**Problem details**.
Every line with the string "size" should be copied from the data.

[Collected data]
::::

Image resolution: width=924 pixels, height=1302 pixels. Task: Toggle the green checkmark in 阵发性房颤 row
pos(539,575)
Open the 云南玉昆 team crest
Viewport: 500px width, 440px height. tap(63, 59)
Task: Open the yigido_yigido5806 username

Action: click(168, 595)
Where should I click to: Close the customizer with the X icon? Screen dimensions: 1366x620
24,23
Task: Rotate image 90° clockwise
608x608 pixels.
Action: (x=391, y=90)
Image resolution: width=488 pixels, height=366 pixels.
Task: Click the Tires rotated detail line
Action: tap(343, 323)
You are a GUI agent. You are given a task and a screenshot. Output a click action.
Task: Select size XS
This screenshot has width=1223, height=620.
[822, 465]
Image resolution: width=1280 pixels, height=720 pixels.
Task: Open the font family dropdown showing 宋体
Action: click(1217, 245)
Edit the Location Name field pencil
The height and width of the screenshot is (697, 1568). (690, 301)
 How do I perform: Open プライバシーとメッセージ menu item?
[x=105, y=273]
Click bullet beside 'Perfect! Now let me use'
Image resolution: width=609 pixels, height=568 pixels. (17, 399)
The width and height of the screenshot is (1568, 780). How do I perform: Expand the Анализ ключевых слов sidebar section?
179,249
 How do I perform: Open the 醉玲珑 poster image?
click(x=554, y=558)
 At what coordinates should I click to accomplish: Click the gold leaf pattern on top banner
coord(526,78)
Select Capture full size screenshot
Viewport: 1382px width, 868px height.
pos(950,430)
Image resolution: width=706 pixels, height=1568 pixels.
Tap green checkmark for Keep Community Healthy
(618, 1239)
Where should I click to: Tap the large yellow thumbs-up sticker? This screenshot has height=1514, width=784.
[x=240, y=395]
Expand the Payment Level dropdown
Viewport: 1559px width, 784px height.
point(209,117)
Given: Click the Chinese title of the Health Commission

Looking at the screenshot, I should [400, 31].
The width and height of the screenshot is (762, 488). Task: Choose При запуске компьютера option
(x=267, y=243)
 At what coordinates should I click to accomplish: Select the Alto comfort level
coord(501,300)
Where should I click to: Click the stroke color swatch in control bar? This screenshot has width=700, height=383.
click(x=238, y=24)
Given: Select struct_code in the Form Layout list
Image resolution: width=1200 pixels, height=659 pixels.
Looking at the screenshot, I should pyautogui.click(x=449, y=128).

::::

**Written solution**.
Task: Select size XS
Select Capture full size screenshot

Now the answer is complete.